It is described as Apprentice-like, but the stakes for this TV show are in some ways even higher. Called The Ghana Challenge – or simply The Challenge – and airing on Ghana's GHOne and GTV, the television program brings together 12 college graduates from the African country to compete against each other in a number of business-related tasks. The reward for the winner is entrance to a fully paid-for post-grad degree from Scotland's Robert Gordon University.
The show, currently in its fourth season, is now down to the last six contestants who are this week geared up for the last round of challenges prior to the final elimination round before the season finale. This time around, the judges looked at their debating skills as each finalist offered their own solutions to the issues facing Ghana, including education, healthcare, and tourism.

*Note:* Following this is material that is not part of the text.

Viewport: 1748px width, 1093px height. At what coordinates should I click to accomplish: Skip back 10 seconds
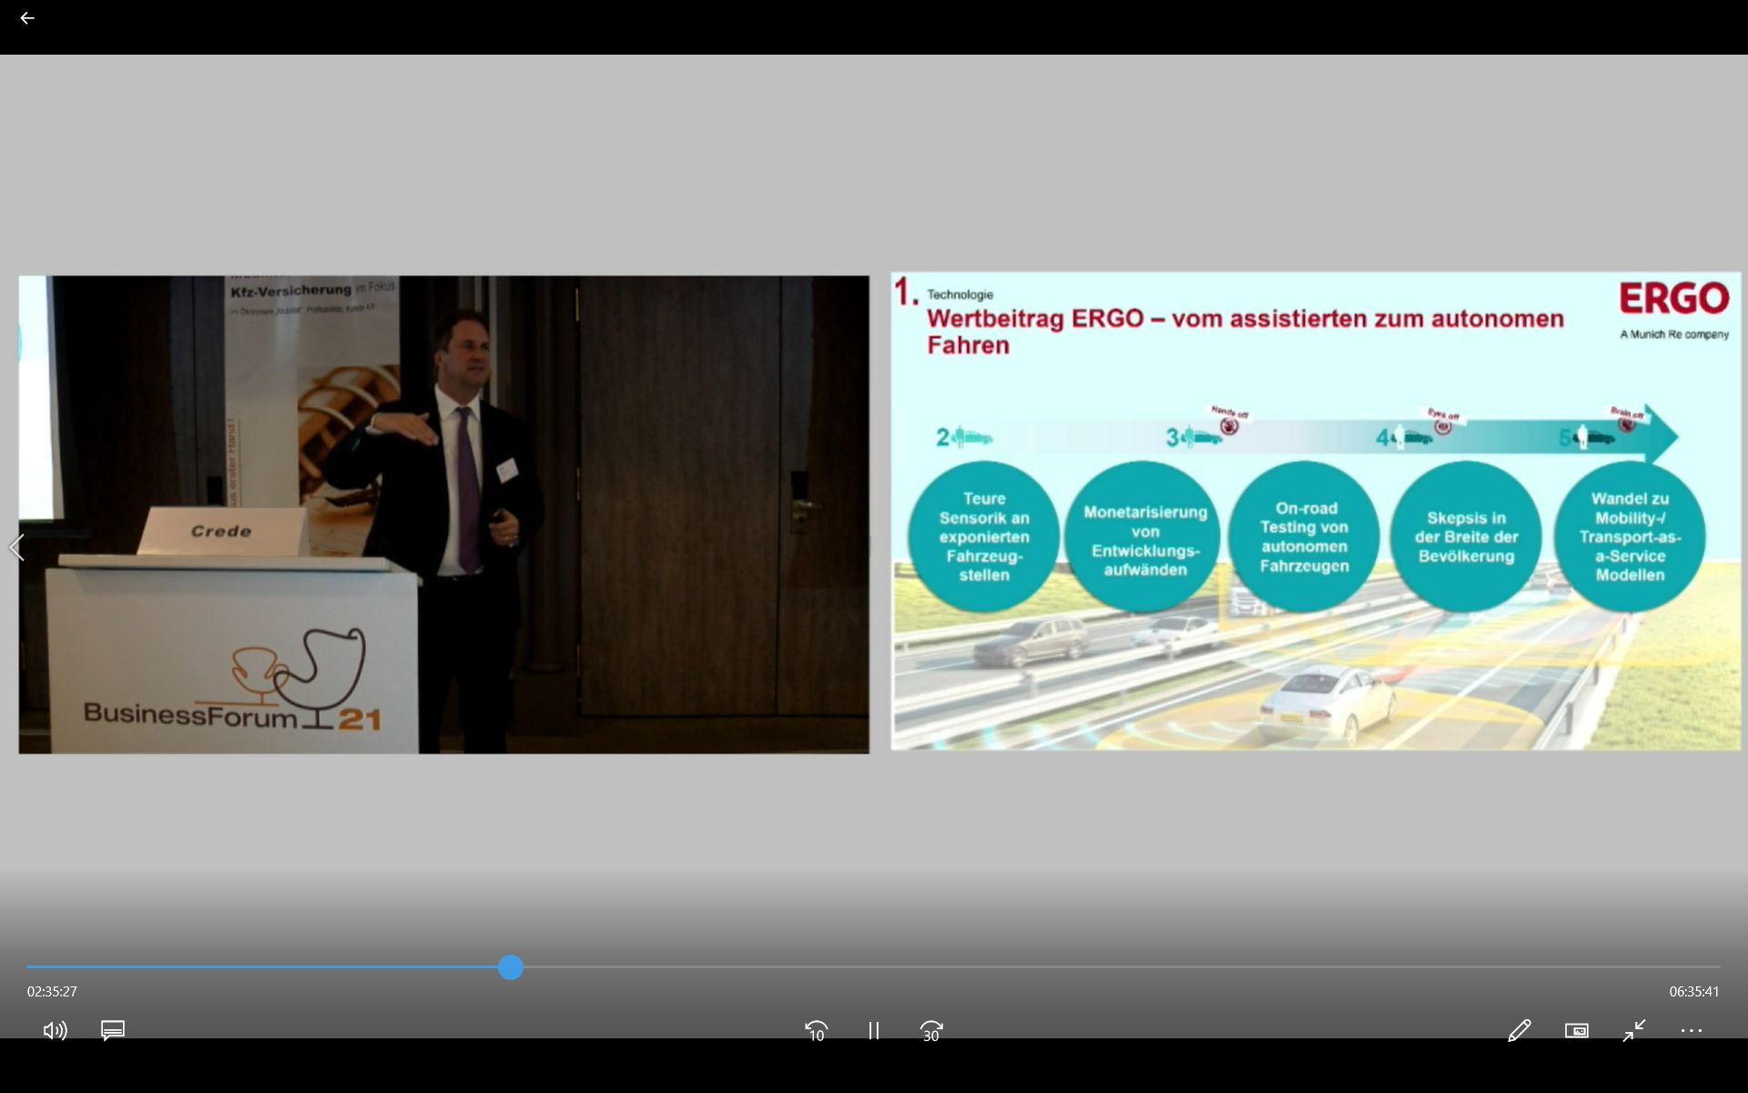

The debate on arts and culture was an interesting one, some of the contestants were of the view that arts and culture has not been clearly defined so when voted into office would define arts and culture to know exactly what it entails in order to give it maximum attention. One of the contestants said currently a research is on going to know exactly how much art and culture contributes to the Ghanaian economy and with the results from this research; he would make sure to make the arts and culture industry attractive enough to ensure high patronage by both local and foreign patrons.
All the topics covered on the program were fundamentally about boosting Ghana's economy and assuring its success in the future. To that end, contestants praised the investment made by the late President Mills in growing the country's music industry. Contestants also thought that further investment should be made to market the country is an attractive tourist destination to encourage a larger number of foreign visitors to consider Ghana for their next trip abroad.
Since its inception, the program has been sponsored by the British Council, and the participants weren't the only ones to have benefited from the publicity. RGU, which will provide a number of judges for the season finale, saw the number of applicants from Ghana "skyrocket" since it took part in The Challenge last year.
Over 4.5million people tune in for the live final of the show, which is organised and run by the British Council.
During the show, the contestants battle it out for the top prize on seven key tasks including a sales and business task, charity task and a product pitch. The scholarship board conducts weekly interviews and assesses the tasks to decide who is hired and fired before a public vote.